1. An apparatus for manufacturing a trapezoidal wire, the apparatus comprising:

a body rotating about a central axis at a predetermined speed;

a plurality of first shaping roller sets installed along an outer circumference of the body, each first shaping roller set comprising an upper roller and a lower roller and a shaping portion, into which a wire is inserted to be processed, between the upper roller and the lower roller; and

a plurality of second shaping roller sets arranged after the first shaping roller sets along the outer circumference of the body and in a direction in which the wire moves, each second shaping roller set comprising an upper roller and a lower roller and a shaping portion, into which the wire is inserted to be processed again, between the upper roller and the lower roller,

wherein wires processed by the first and second shaping roller sets while passing therethrough are stranded by the rotating body.
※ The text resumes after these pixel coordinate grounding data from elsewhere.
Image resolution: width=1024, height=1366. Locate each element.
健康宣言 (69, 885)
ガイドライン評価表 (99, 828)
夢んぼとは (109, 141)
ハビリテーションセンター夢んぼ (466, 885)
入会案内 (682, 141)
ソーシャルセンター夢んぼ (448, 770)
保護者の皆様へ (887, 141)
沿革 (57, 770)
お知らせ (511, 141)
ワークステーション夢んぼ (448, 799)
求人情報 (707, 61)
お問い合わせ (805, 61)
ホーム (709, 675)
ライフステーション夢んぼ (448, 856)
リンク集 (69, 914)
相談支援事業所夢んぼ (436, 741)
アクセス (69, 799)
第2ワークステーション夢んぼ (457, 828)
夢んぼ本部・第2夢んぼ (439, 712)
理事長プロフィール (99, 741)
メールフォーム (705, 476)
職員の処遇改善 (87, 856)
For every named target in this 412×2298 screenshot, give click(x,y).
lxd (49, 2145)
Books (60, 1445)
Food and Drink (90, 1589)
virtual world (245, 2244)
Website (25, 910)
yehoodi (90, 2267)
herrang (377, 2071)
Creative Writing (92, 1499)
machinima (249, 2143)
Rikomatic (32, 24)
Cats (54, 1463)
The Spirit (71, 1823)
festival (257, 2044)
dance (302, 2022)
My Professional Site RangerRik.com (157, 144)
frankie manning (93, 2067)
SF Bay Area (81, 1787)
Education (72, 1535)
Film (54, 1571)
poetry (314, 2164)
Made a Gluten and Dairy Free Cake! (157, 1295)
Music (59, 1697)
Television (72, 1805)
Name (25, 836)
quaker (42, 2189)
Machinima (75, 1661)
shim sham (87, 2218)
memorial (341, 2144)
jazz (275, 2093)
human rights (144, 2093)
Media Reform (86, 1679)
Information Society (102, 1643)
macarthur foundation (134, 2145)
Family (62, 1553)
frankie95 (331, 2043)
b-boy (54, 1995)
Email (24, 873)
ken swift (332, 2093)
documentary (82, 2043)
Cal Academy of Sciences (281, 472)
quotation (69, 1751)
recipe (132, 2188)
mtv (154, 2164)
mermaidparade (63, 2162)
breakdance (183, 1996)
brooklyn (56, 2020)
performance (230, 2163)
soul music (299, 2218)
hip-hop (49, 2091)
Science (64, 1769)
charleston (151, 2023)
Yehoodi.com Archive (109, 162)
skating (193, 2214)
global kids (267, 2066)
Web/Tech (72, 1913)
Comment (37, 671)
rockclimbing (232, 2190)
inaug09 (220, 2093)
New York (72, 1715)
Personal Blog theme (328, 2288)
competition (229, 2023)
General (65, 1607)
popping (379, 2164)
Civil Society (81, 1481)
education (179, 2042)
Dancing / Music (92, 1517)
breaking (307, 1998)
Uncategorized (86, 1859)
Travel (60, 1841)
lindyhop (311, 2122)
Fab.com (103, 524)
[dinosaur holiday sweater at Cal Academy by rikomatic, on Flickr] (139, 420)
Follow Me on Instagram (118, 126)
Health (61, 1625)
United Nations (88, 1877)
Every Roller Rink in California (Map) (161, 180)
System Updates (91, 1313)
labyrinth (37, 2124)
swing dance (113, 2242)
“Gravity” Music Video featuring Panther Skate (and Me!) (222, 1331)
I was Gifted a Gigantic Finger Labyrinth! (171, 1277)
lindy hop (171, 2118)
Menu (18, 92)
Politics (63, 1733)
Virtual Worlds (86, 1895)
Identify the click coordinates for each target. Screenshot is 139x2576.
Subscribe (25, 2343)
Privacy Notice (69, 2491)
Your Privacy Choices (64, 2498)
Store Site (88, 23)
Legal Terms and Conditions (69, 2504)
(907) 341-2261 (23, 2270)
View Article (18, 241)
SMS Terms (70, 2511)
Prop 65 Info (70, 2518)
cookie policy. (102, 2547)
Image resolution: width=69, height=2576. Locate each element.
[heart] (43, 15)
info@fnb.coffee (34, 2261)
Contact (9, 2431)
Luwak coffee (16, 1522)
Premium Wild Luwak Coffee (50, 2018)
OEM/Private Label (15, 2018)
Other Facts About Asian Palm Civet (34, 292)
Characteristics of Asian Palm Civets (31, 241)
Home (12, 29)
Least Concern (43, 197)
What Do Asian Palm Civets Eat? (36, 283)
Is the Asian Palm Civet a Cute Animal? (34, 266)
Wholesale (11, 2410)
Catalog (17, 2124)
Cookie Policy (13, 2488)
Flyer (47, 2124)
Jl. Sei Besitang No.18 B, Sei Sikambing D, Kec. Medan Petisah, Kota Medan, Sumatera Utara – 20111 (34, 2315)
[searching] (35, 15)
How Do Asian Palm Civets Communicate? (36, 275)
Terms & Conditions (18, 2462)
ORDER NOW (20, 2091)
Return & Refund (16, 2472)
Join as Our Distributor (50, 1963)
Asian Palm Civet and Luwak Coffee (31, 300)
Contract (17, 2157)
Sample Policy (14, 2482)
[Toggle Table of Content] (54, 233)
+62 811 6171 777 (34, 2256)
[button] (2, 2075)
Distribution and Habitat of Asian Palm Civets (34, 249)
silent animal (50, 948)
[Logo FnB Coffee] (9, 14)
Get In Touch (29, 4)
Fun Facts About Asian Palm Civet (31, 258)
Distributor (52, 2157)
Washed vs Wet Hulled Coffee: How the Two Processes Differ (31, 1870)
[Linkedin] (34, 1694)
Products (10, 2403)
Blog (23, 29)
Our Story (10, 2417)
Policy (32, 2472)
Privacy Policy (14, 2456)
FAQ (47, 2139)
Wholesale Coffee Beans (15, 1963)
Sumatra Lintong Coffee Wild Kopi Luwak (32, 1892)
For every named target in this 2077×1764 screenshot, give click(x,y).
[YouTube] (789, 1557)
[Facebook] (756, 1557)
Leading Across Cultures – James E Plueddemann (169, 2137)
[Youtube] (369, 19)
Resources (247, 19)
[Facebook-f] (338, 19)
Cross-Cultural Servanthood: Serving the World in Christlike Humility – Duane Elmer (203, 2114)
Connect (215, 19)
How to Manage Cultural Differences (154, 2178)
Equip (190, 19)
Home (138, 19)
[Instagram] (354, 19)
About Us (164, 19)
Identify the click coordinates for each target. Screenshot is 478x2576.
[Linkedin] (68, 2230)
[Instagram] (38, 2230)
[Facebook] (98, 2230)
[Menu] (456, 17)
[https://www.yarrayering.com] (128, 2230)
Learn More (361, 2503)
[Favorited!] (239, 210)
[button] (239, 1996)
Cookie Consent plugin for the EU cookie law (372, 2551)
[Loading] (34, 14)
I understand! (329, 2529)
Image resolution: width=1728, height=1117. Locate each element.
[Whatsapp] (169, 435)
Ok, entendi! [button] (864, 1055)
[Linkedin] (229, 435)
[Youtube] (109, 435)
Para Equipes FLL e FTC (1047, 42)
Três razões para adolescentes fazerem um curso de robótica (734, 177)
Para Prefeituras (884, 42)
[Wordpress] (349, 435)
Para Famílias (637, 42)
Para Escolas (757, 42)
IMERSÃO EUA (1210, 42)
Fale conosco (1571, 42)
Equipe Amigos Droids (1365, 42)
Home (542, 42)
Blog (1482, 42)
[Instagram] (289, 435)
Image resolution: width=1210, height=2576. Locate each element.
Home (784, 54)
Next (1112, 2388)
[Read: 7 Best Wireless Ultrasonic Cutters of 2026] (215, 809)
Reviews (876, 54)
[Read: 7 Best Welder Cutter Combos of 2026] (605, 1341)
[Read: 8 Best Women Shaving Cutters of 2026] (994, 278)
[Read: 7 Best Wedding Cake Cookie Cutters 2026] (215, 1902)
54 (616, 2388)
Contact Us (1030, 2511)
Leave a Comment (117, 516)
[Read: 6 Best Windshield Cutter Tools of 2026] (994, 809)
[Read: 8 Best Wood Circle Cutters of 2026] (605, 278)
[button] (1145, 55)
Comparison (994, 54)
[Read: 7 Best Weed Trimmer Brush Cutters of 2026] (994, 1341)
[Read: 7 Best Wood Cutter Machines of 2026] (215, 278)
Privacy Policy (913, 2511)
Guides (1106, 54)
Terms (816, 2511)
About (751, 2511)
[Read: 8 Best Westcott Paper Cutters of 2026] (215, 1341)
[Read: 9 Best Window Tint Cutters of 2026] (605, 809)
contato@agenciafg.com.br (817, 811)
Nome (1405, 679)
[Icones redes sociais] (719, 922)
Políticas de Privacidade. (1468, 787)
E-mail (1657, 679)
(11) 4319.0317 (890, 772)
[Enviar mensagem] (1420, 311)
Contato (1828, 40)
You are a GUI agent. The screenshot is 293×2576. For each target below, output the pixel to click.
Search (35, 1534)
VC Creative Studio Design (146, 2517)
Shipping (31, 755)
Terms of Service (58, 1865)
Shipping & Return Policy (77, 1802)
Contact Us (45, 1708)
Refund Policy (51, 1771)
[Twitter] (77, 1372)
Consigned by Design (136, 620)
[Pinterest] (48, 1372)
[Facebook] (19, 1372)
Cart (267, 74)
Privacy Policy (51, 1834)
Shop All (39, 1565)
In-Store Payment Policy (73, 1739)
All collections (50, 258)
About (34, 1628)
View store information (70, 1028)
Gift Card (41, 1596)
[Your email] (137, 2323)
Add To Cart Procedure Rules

2. The apparatus of claim 1, further comprising a support member having both ends respectively connected to each of the first shaping roller sets and each of the second shaping roller sets to maintain a gap and alignment between the first and second shaping roller sets.

3. The apparatus of claim 2, further comprising a guide unit installed on a side of each of the first shaping roller sets and guiding the wire to be inserted into the shaping portion of each of the first shaping roller sets.

4. The apparatus of claim 4, wherein the guide unit comprises:

a fixed bracket installed on the side of each of the first shaping roller sets;

a fixed member fixed to the fixed bracket; and

a wire guide member installed at an end portion of the fixed member and guiding the wire to be inserted into the shaping portion of each of the first shaping roller sets.

5. The apparatus of any one of claims 1 through 4, wherein a unit reduction rate of the first shaping roller sets is greater than that of the second shaping roller sets.

6. The apparatus of claim 5, wherein the unit reduction rate of the first shaping roller sets is 60-70% of an overall reduction rate and the unit reduction rate of the second shaping roller sets is 30-40% of the overall reduction rate.